Jokowi: ASEAN dan Myanmar Tak Boleh Diam atas Krisis Rohingya
Di hadapan para pemimpin ASEAN dan beberapa negara mitra, Presiden Republik Indonesia Joko Widodo menyinggung krisis kemanusiaan Rohingya sebagai salah satu topik bahasan pidatonya.
Pidato yang disampaikan Presiden Jokowi merupakan bagian dari rangkaian Pleno KTT ASEAN ke-31 yang diselenggarakan di Manila, Filipina, pada Senin, 13 November 2017.
"Kita semua sangat prihatin dengan krisis kemanusiaan di Rakhine State dan juga paham akan kompleksitas masalah di Rakhine State. Namun, kita juga tidak dapat berdiam diri," ujar Presiden Jokowi, seperti yang dikutip dari rilis resmi Istana Negara, Senin, 13 November 2017.
"Krisis kemanusiaan itu tidak saja menjadi perhatian negara-negara anggota ASEAN, namun juga dunia," imbuhnya.
Jokowi melanjutkan, untuk mengatasi krisis kemanusiaan tersebut, harus ada kepercayaan dan solidaritas di antara negara-negara anggota ASEAN.
Pembiaran krisis Rohingya akan berdampak pada keamanan dan stabilitas kawasan termasuk munculnya radikalisme dan perdagangan manusia.

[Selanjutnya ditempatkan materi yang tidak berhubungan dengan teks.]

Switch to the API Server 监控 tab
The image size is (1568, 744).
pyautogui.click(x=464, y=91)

"Kita harus bergerak bersama. Myanmar dan ASEAN tidak boleh tinggal diam," tutur Presiden ke-7 RI tersebut.
Indonesia sendiri telah turut membantu mengatasi krisis kemanusiaan Rohingya dengan berkontribusi memberikan bantuan kemanusiaan, menyampaikan usulan formula 4+1 untuk Rakhine, serta mendukung implementasi rekomendasi Kofi Annan, lanjut Jokowi.

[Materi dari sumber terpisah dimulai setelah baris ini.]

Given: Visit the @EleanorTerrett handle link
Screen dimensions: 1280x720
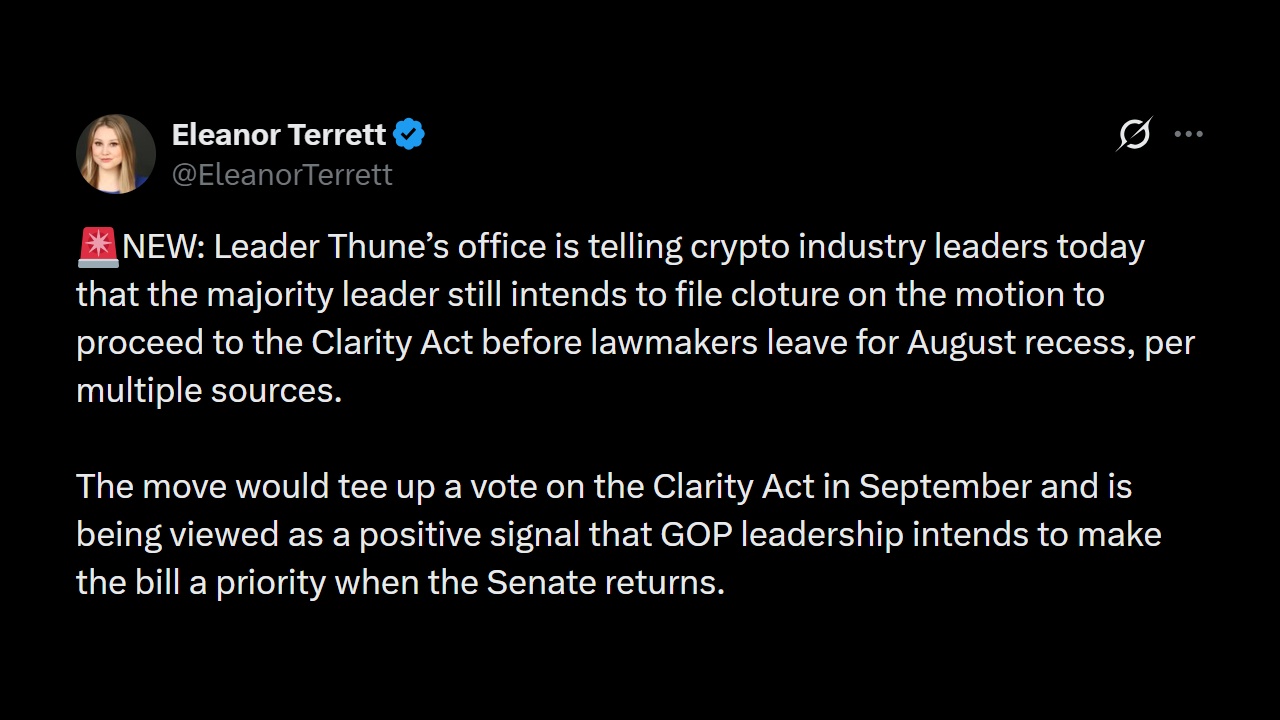Looking at the screenshot, I should (x=282, y=174).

Indonesia juga mencatat pidato "Report to the People" dari State Counsellor Myanmar Aung San Suu Kyi. Presiden mengharapkan agar tiga butir dalam pidato tersebut -- repatriation and humanitarian assistance, resettlement and rehabilitation, dan development and durable peace -- dapat diimplementasikan.
"Indonesia mengharapkan pembicaraan antara Bangladesh dan Myanmar mengenai repatriasi agar segera diselesaikan dan diimplementasikan," ungkap mantan Gubernur DKI Jakarta itu.

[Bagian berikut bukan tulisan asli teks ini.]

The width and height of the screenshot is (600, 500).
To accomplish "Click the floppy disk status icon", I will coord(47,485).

Presiden Jokowi juga berharap agar The ASEAN Coordinating Centre for Humanitarian Assistance on disaster management (AHA Centre) dapat diberikan akses secara penuh untuk dapat membantu.
Di akhir pidatonya, Presiden menegaskan bahwa ASEAN harus berkontribusi aktif terlibat dalam penyelesaian krisis kemanusiaan di Rakhine.
"Dan akan baik jika ASEAN menjadi bagian penyelesaian masalah. Kita harus buktikan kepada masyarakat kita dan dunia bahwa kita mampu menangani masalah kita," kata ayah tiga anak itu.